Azure Machine Learning - Data Camp

These are some notes that I typed up during an Azure Machine Learning - Data Camp that I attended at the Microsoft learning center in the Aon building. It was entertaining, informative, and all around a great session; unfortunately, it was entirely useless for my job, since this really has nothing to do with the work that I perform. On the plus side - I was able to recommend to my co-workers on the Analytics team that they should attend it.

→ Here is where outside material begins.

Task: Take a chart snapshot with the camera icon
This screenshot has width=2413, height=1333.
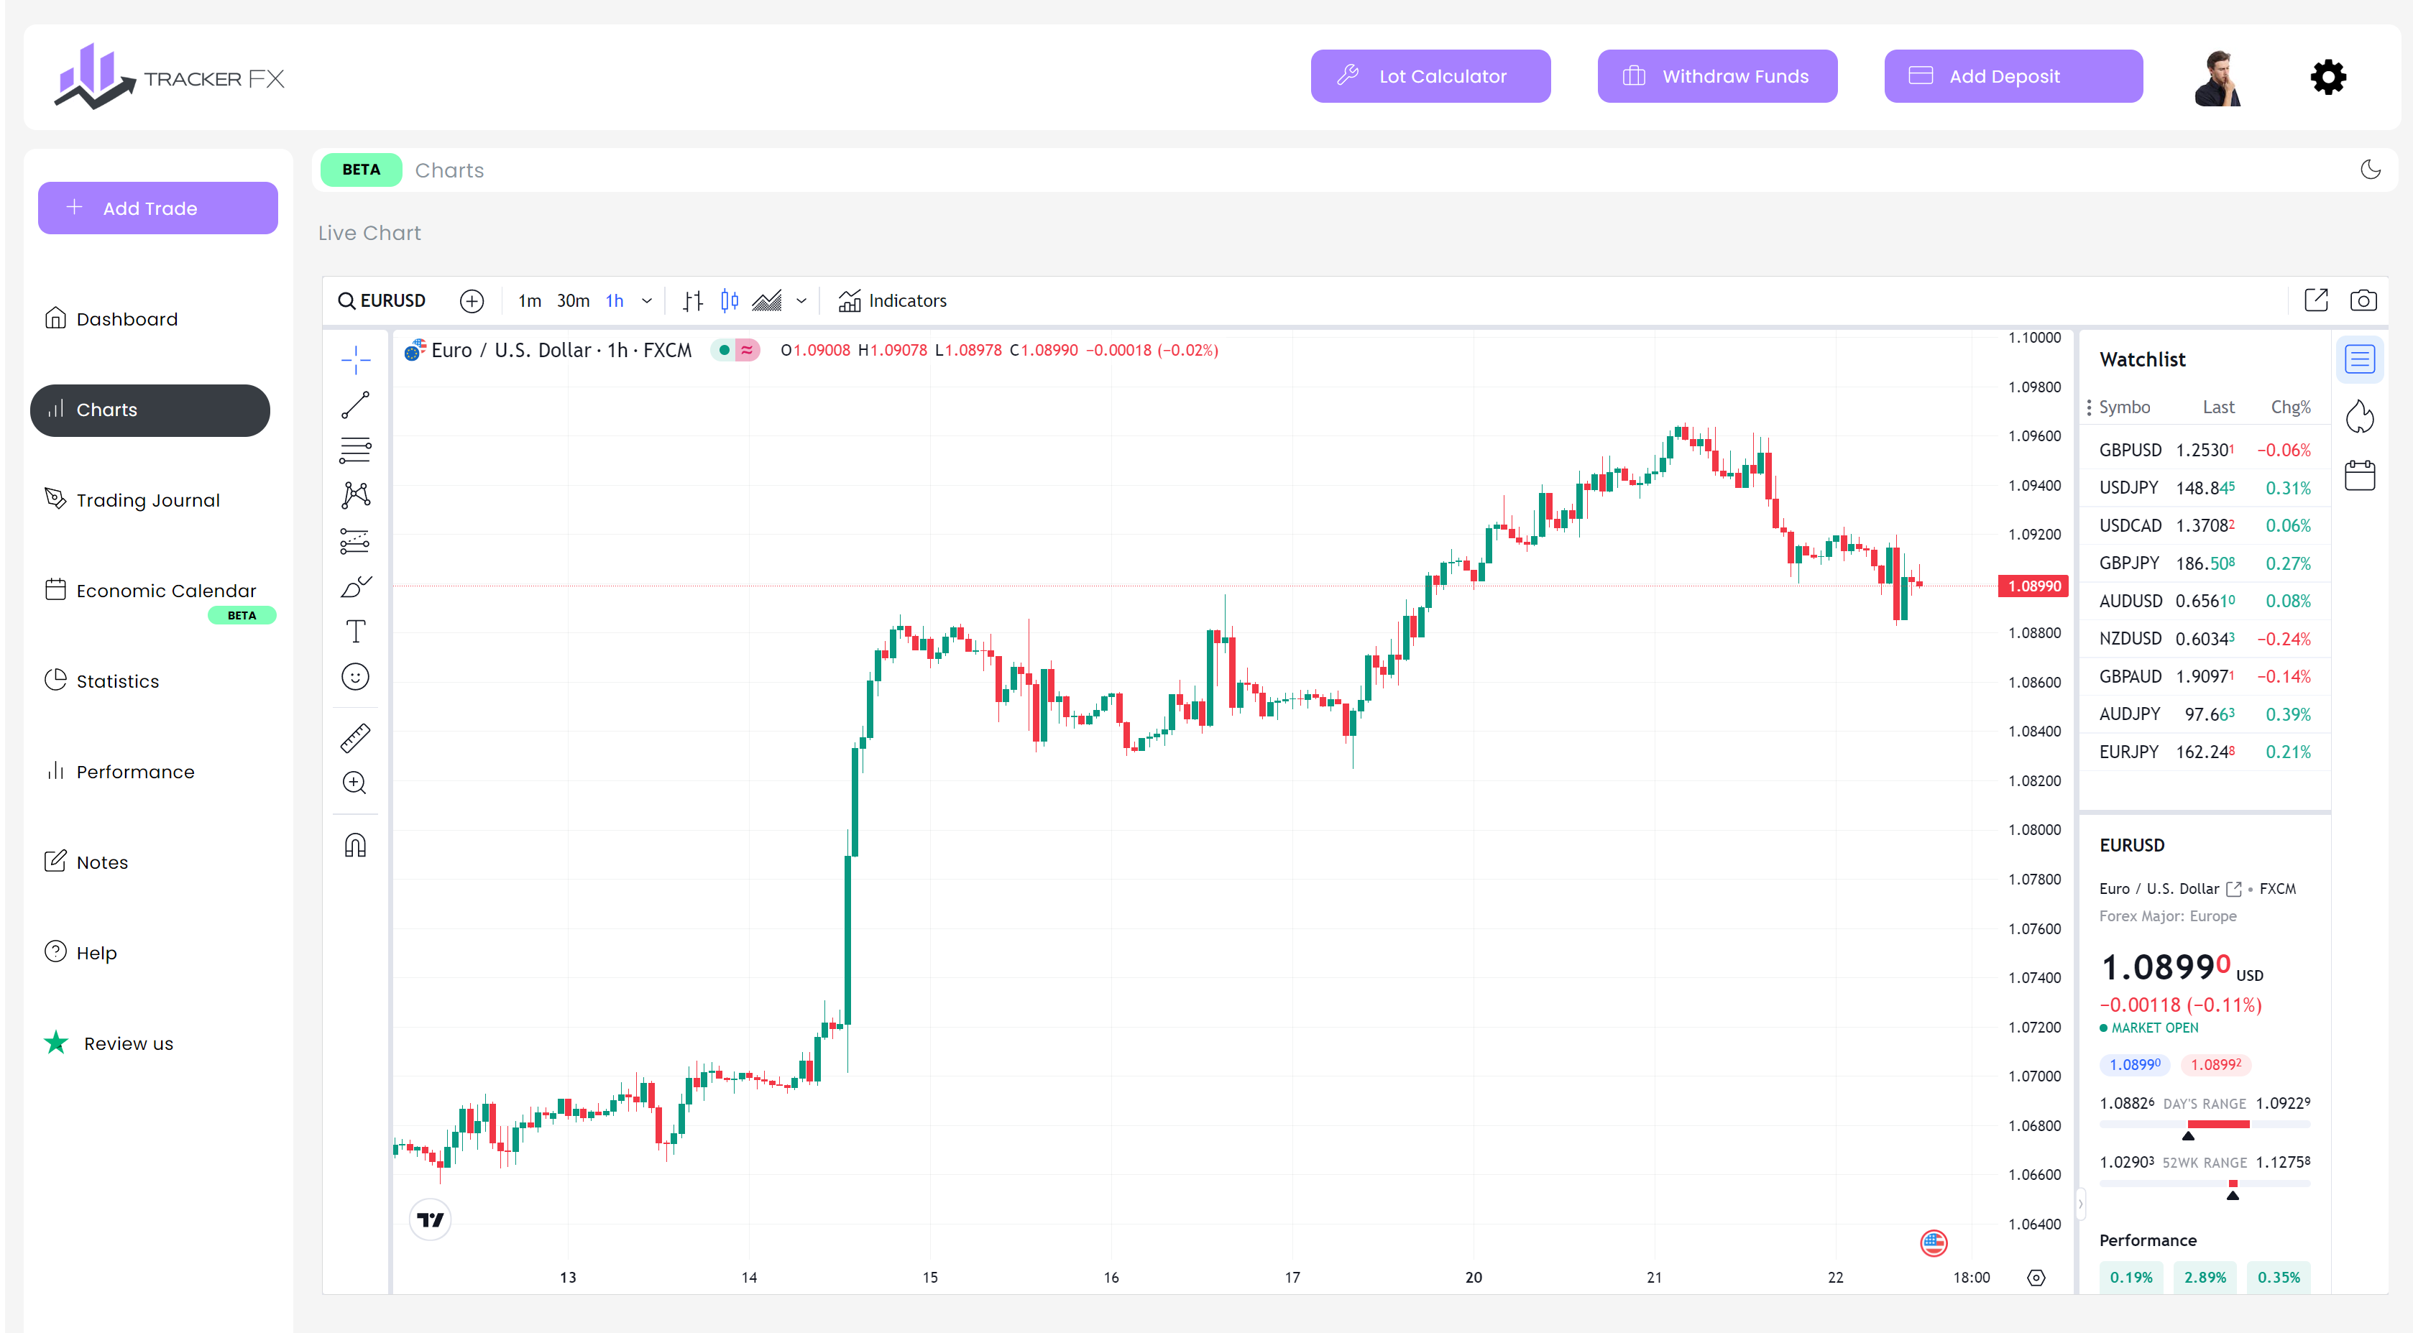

Ross Loforte, Data Scientist, Microsoft https://github.com/melzoghbi/datacamp

Data science is about using data to make decisions that drive actions, involving Data Selection, Preprocessing, Transformation, Data Mining, Delivering value from data (interpretation and evaluation).
Challenges have been extremely complex overhead, expensive startup, and steep learning curves. The goal of Azure Machine Learning Services is to provide a simpler and scalable method.
Machine Learning is using known data to develop a model to predict unknown data.
- Known Data: Big enough archive, previous observations, past data
- Model: Known data + algorithms (ML algorithms)
- Unknown Data: Missing, unseen, not existing, future data
Microsoft's usage of ML: 1997 Hotmail spam filters, 2008 Bing maps routing, 2009 Bing search, 2010 Kinect
Azure Machine Learning's goal - Make machine learning accessible to every enterprise, data scientist, developer, information worker, consumer, and device anywhere in the world.
Expect that 75% of the time will be building the model and testing validity of predictions.
Cycle of Steps to building a machine learning solution
- Frame the problem
- Get and Prepare Data
- Develop the Model
  - Analysis / Metric Definition
  - Feature Engineering
  - Model Training
  - Parameter Tuning
  - Evaluation
- Deploy Model
- Evaluate / Track Performance
ML Algorithm defines how your model will react
- Written in R or Python
Classification: answer yes/no
Regression: predict a numeric value
Anomaly Detection: value outside of bounds
Clustering: unsupervised learning, group like data